Parable: The Bomb that doesn’t Explode
You’re an engineer working for a military contractor. One day, your project manager comes to you and asks you to design a container for plastic explosive. It is to contain several kilograms of C4, enough to destroy a building. This is pretty dangerous, but you know that C4 is actually pretty safe. It can’t be accidentally detonated by fire, impact or bullets. Only a detonator (another explosive) can trigger C4, so you don’t include a detonator in your design, for safety.
Your PM reviews the design and gives you some feedback. “It would be a lot more useful if you put a blasting cap inside.” You grimace. More useful, yes. But a lot less safe. Nevertheless, you do your job and install a blasting cap. The blasting cap has two electrical leads. If a voltage is applied across those leads, the C4 will explode, killing everyone around. To keep things safe, you snip off the the leads and put the blasting cap inside a pill-shaped plastic container, inside the larger container that contains the C4.

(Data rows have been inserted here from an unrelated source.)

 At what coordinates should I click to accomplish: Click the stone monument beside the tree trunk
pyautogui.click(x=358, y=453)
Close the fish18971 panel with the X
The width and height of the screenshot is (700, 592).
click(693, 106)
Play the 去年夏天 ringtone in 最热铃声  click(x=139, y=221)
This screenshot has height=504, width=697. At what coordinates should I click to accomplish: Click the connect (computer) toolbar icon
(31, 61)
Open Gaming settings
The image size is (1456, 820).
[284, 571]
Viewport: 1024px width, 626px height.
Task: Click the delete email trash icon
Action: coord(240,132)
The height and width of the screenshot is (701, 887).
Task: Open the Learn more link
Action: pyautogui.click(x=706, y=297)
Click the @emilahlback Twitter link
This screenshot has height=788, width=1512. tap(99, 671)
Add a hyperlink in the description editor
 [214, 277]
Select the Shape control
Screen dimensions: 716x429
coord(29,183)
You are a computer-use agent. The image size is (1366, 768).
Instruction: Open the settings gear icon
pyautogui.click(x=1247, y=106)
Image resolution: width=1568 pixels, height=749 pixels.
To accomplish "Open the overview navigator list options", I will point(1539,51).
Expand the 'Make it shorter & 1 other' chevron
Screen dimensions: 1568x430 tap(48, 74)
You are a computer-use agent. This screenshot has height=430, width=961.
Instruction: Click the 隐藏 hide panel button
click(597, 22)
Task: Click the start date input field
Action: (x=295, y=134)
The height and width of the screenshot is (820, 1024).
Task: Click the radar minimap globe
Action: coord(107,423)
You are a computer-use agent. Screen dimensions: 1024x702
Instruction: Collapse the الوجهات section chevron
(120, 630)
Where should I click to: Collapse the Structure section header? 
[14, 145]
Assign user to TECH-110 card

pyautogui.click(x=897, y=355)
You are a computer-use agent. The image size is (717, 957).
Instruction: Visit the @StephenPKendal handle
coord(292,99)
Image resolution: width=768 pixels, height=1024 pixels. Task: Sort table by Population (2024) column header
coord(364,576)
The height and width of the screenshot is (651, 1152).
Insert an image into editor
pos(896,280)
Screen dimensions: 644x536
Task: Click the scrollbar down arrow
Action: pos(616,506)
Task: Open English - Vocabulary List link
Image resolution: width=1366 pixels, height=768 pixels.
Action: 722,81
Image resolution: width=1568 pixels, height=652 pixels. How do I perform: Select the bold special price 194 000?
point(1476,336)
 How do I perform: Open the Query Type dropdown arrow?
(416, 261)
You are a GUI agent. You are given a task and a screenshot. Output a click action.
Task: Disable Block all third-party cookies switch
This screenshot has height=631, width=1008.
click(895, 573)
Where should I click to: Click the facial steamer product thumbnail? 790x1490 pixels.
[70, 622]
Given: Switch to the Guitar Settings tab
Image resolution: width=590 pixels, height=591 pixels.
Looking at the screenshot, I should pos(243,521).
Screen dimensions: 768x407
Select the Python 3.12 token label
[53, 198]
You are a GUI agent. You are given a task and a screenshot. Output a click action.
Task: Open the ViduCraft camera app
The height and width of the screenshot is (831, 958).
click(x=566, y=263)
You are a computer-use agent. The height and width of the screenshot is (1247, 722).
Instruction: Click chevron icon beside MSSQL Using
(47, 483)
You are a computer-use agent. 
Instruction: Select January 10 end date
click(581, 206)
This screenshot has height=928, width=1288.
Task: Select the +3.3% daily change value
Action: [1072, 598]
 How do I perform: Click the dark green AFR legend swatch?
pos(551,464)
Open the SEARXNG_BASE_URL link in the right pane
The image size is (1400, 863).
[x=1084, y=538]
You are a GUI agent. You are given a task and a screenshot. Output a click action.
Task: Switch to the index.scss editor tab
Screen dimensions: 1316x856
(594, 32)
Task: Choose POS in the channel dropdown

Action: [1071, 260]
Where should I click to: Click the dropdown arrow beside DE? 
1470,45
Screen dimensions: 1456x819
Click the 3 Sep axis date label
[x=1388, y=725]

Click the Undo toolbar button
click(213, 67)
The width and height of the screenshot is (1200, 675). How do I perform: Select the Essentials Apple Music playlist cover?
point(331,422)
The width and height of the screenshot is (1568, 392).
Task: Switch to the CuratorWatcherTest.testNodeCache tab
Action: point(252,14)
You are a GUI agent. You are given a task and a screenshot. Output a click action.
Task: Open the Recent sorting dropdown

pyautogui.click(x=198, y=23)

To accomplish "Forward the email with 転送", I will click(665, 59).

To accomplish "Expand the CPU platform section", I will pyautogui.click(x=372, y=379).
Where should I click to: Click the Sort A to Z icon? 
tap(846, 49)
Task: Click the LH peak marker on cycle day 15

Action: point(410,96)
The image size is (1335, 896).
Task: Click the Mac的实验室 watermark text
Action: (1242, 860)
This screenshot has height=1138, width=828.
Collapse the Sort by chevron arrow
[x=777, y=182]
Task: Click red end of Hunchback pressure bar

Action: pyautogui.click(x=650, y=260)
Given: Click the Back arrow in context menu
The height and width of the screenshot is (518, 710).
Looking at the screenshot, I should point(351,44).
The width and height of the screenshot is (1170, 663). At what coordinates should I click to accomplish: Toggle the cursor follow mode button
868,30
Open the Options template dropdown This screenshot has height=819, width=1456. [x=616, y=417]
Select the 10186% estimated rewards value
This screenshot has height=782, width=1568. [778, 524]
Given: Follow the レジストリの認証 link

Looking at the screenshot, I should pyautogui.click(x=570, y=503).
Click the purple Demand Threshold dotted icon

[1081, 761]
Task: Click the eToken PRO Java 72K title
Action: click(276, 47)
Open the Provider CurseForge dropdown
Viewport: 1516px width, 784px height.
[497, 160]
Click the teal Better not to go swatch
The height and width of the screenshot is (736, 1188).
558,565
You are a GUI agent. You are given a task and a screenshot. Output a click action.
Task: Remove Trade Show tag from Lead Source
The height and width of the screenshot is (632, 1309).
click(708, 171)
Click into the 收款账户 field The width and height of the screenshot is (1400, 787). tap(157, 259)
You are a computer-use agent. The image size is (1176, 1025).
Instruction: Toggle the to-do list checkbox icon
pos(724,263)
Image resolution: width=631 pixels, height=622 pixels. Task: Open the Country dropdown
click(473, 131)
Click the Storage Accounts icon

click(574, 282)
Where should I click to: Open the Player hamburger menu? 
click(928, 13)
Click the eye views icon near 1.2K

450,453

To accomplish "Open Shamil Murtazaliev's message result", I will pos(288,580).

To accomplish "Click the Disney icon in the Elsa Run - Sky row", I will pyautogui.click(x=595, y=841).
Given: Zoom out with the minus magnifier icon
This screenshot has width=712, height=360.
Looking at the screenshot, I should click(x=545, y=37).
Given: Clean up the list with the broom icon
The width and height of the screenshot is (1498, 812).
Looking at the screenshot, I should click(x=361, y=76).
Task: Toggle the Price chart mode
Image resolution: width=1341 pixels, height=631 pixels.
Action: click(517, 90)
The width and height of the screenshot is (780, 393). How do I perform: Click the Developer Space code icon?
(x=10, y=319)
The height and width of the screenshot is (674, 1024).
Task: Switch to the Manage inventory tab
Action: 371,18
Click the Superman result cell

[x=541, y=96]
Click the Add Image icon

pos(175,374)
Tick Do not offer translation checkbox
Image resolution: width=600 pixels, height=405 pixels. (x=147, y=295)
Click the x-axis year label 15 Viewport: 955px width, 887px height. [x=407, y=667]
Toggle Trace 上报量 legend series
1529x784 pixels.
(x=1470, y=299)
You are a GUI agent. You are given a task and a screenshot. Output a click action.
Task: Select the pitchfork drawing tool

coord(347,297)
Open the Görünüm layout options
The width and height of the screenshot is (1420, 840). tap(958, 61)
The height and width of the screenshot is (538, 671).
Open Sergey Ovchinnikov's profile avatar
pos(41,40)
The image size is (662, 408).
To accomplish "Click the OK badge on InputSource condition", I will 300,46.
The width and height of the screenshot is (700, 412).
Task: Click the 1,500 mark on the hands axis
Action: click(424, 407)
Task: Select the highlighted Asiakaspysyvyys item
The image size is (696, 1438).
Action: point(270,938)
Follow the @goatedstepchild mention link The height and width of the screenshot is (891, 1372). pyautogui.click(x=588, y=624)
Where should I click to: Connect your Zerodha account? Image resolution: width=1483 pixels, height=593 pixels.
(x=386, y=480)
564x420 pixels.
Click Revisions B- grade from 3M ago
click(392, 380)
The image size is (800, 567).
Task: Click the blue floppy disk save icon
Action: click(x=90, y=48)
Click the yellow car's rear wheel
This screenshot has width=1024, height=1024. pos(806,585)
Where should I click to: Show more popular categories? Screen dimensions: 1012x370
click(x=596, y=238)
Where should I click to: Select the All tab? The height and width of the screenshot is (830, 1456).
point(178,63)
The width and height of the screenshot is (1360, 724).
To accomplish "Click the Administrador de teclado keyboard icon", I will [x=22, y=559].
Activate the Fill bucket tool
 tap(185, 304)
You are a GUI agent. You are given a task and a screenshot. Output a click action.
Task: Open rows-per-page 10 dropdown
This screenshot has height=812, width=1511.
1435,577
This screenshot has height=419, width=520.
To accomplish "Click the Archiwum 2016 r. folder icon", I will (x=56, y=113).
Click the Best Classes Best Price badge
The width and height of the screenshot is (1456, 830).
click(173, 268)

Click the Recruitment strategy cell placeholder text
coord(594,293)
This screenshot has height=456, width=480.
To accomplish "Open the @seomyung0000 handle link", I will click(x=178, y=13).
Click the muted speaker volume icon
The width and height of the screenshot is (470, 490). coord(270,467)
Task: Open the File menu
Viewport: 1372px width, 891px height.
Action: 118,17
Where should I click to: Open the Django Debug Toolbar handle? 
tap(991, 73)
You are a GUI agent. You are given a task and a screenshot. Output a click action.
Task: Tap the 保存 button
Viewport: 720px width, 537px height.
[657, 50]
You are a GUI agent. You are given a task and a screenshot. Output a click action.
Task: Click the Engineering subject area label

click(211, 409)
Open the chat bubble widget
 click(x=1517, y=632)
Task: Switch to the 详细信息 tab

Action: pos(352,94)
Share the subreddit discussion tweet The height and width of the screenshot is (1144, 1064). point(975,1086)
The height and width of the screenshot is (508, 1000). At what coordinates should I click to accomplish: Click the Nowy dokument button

“Well, that’s no good,” your PM replies, “What if someone does want to put a voltage across the leads?” You grimace even more. It is getting very difficult to make this design safe, you think. But you have a solution: inside the pill-shaped plastic container, you install a Raspberry Pi. You install SELinux on the Pi and set it up to connect to WiFi—but only secured networks. You program up a fancy web interface that allows the user to specify exactly what voltage they want to apply to the leads. The interface caps the voltage at a low level. It does not allow the user to apply a sufficient voltage to actually trigger the blasting cap—or at least you hope that’s how blasting caps work.
“Well, that’s no good,” your PM replies, “What if someone wants to apply a higher voltage?” You grimace again. Then it’ll explode! It’ll kill everyone! But this is not a workplace where you raise objections, so instead you just diligently do your job. If you don’t make this dangerous thing, the company will hire someone else without your moral scruples, and certainly that person would make something really dangerous! So you alter the web interface, allowing the user to specify any voltage up to the limit of what the Pi can output. You add a big red warning screen, explaining how C4 is dangerous, and forcing the user to click “Yes, I’m really sure I want to apply this voltage.” You also add a fancy cryptographic security key.
Your PM reviews the final design. She’s a bit confused why this bomb is so damn complicated, but no matter, it serves its purpose well. The bomb goes on to kill someone whose name you cannot pronounce, thus defending the American people from great evil. (/s)
The moral of the story is, if you don’t want a dangerous thing to get built, you have to actually not build it.
- 9 Jul 2022 12:57 UTC; 1 point) 's comment on My Most Likely Reason to Die Young is AI X-Risk by (
I don’t quite get it. The PM and the engineer seem incompetent, in that they didn’t simply specify under what conditions the bomb should and should not detonate. The engineer would be quite justified in being annoyed if asked to make “maximially safe storage of C4, requiring transfer to an actual detonation environment before use”, and then it changed to include detonation in place.
Also, I’m unsure what the parable is. C4 has very few other uses than detonation, so it’s not a very good analog for useful-but-not-always-violent things like nuclear power, gain-of-function biological research, or AI. Making a bomb, given C4, is less interesting as a comparison than being a chemical engineer deciding whether to manufacture C4 more efficiently.
While the engineer learned one lesson, the PM will learn a different lesson when a bunch of the bombs start installing operating system updates during the mission, or won’t work with the new wi-fi system, or something: the folly of trying to align an agent by applying a new special case patch whenever something goes wrong.
No matter how many patches you apply, the safety-optimizing agent keeps going for the nearest unblocked strategy, and if you keep applying patches eventually you get to a point where its solution is too complicated for you to understand how it could go wrong.
Congratulations. Now when the bomb is attached the the CPU running the malevolent AI, the AI can hack the Pi and prevent the bomb from going off.
Sometimes the world needs dangerous things, like weapons.
If you don’t want to build dangerous things, don’t become a munitions engineer. (But be aware that someone else will take that role.)
If you are a munitions engineer, be a good one. Build a bomb that goes ‘bang’ reliably when it’s supposed to, and not otherwise. Keep it simple.
What if it is a bomb so big that it will destroy the entire planet?
See above. Don’t become a munitions engineer, and, being aware that someone else will take that role, try to prevent anyone from taking that role. (Hint: That last part is very hard.)
The conclusions might change if planet-destroying bombs are necessary for some good reason, or if you have the option of safely leaving the planet and making sure nobody that comes with you will also want to build planet-destroying bombs. (Hint: That last part is still hard.)